▶ _Problem requirements_: Output exactly the lines from the one with "Task: Collapse the MOT #1 section header" through the last line of the data below, both included, and nothing more.

▶ _Records from a collection_:
● ● ● ● ● ● ●

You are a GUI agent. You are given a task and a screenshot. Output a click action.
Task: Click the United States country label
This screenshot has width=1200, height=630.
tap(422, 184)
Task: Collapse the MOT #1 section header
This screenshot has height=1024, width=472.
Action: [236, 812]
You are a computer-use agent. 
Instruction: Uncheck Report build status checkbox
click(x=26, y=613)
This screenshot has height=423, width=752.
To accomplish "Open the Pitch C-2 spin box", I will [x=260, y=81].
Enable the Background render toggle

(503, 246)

● ● ● ● ● ● ●

▶ _Output_:
Task: Collapse the MOT #1 section header
This screenshot has height=1024, width=472.
Action: [236, 812]
You are a computer-use agent. 
Instruction: Uncheck Report build status checkbox
click(x=26, y=613)
This screenshot has height=423, width=752.
To accomplish "Open the Pitch C-2 spin box", I will [x=260, y=81].
Enable the Background render toggle

(503, 246)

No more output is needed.